Dangerous Prayers


Are your prayers safe or dangerous? Most of our prayers are way too safe. What do we pray for? God bless us. God help us. God protect us. This 4-part series will both challenge and arm you to pray dangerous prayers that will take you outside your comfort zone.

Dangerous Prayers can be life altering prayers where you hear from God in such a way that it impacts the trajectory of your life for the better. Search me. Break me. Send me. Use me. These are the dangerous prayers that we will both study and practice in this series.

(1) SEARCH ME: Sunday April 23rd

David prayed a very dangerous prayer in Psalm 139:23-24. David’s enemies and God’s enemies were on the attack, and accusing David of having wrong motives. But instead of denying and defending David asked God to search his heart, reveal his fears, uncover his sins and lead him in the everlasting way.

(2) BREAK ME: Sunday April 30th

When we pray this very dangerous prayer, God break me, we will find an intimacy with God on the other side of what can be a painful process. This prayer challenges us to hold nothing back like the woman with the alabaster jar who broke it and poured it out to anoint Jesus in Mark 14:3. It also challenges us to live broken and poured out lives in the same way Jesus modeled for us in the act of communion at the last supper in Mark 14:22-24.

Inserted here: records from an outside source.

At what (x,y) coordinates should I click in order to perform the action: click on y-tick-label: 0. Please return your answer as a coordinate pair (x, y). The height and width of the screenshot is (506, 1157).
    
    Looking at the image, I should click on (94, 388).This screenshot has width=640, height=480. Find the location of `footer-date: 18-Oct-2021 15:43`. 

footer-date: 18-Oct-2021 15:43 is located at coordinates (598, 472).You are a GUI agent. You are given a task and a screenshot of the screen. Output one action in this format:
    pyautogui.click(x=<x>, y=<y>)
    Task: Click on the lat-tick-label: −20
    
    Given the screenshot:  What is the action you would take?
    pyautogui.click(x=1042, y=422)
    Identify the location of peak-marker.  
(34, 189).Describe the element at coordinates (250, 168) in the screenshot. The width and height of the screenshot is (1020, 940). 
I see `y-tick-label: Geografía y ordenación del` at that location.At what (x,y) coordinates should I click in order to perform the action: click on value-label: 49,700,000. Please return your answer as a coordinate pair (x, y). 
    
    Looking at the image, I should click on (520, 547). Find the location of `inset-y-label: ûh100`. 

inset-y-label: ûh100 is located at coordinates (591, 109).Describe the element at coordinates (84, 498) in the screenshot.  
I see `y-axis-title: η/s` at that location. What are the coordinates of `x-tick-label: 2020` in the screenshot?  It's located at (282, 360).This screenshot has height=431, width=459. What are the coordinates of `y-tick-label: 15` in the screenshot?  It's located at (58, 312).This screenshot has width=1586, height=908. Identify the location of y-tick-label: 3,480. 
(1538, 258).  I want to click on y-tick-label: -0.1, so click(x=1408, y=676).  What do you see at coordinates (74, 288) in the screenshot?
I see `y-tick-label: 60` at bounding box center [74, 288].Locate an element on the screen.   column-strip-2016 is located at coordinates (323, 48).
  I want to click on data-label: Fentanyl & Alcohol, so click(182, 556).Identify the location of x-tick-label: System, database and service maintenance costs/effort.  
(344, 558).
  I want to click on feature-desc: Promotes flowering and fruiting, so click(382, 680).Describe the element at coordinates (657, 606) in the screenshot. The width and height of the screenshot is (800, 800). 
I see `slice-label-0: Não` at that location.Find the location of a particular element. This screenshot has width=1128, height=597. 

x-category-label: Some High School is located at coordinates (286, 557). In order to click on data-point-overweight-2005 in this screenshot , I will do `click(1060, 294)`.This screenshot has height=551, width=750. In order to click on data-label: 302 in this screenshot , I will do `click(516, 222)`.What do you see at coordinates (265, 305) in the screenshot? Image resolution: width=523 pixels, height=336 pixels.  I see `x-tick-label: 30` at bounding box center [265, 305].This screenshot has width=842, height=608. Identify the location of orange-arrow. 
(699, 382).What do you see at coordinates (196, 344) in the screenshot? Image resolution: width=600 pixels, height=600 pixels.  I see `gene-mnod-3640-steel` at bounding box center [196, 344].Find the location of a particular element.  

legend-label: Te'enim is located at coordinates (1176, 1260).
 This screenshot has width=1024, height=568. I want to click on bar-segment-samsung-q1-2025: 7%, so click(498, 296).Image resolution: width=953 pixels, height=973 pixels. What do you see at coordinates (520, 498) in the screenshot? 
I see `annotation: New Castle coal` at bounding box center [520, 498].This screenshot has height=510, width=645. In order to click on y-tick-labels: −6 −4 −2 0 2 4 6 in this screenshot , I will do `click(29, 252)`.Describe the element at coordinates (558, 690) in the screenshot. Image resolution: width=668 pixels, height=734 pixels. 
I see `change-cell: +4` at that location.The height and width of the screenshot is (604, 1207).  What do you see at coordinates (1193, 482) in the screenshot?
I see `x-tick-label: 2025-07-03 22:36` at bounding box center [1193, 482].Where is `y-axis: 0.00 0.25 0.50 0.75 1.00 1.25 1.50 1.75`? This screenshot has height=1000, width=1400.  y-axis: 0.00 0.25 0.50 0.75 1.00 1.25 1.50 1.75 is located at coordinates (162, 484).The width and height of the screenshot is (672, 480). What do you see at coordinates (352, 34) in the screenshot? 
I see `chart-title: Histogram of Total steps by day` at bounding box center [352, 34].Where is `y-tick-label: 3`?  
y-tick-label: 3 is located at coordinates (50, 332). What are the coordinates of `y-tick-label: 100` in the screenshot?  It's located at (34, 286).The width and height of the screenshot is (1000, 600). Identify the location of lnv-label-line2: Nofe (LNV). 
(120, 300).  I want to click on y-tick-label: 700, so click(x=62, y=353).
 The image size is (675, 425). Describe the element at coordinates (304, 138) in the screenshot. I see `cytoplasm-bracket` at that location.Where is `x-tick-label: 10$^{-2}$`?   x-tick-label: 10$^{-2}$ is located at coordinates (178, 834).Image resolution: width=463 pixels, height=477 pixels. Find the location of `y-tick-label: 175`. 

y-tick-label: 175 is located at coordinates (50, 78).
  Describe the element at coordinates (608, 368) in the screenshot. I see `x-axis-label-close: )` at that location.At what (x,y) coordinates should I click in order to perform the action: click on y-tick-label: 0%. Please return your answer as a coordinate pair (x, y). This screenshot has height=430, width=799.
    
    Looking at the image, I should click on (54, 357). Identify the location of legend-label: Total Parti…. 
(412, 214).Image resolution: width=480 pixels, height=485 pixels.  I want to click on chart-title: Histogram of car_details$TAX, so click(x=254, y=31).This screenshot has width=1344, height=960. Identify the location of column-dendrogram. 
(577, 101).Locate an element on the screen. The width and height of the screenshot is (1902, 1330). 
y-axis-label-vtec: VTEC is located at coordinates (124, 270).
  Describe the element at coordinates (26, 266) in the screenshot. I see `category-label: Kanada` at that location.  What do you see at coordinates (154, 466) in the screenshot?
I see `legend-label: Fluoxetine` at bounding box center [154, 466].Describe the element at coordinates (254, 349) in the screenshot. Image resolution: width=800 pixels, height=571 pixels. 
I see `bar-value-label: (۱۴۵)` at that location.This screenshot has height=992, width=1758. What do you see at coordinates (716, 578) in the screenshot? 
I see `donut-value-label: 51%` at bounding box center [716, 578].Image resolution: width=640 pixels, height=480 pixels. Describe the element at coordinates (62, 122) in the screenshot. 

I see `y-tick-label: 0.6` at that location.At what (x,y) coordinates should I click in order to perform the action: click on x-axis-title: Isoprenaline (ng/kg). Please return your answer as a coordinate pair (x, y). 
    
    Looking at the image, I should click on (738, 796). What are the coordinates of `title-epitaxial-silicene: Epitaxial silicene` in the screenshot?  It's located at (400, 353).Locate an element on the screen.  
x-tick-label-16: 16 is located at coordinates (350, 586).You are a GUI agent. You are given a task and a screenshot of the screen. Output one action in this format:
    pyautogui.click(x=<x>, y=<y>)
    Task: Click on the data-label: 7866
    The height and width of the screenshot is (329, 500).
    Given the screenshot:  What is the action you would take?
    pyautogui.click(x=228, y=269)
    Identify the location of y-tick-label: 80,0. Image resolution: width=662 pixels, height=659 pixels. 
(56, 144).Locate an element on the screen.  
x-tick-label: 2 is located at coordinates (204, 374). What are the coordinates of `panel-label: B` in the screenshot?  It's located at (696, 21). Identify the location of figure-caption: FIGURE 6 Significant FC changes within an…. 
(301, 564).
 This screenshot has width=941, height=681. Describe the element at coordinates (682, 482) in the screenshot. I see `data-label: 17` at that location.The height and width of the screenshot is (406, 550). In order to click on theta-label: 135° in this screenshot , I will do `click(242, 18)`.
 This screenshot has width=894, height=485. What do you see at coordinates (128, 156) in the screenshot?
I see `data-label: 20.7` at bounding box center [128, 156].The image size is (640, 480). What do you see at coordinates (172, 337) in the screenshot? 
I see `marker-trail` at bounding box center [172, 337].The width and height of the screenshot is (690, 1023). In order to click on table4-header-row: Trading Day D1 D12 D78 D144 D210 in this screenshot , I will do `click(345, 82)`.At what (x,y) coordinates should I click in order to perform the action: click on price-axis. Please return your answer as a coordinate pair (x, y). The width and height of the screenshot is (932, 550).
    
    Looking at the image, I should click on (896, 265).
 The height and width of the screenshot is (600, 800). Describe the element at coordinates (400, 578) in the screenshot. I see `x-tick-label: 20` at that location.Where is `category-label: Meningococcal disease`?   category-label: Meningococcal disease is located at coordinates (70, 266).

(3) SEND ME: Sunday May 7th

"Send me!" is the prayer of availability. It reminds us of how our response to God’s call can either be the yes of Isaiah, "Here I am send me!” (Isaiah 6:8); the no of Jonah, who ran away from God’s call; or the “Who am I that I should go” (Exodus 3:11a) or "send someone else" of Moses. This prayer of availability opens us up to the thrill of being used by God and make a difference in this life.

(4) USE ME: Sunday May 14th

What would your life look like if you followed Jesus completely? What would it really mean to pray the life altering prayer - "Use me, God." What would it look like to be willing to follow - Wherever. Whenever. Whatever. Nothing held back in reserve. No back doors for retreat. No temptation to look back with regret. At the end of Luke chapter nine, after Jesus offers an invitation to follow him, we are introduced to three people who initially seem eager to follow, but once challenged by Jesus on what it would cost, they begin to make excuses.  When we say “Use me, God” we are faced with the question of whether we are a fan or follower.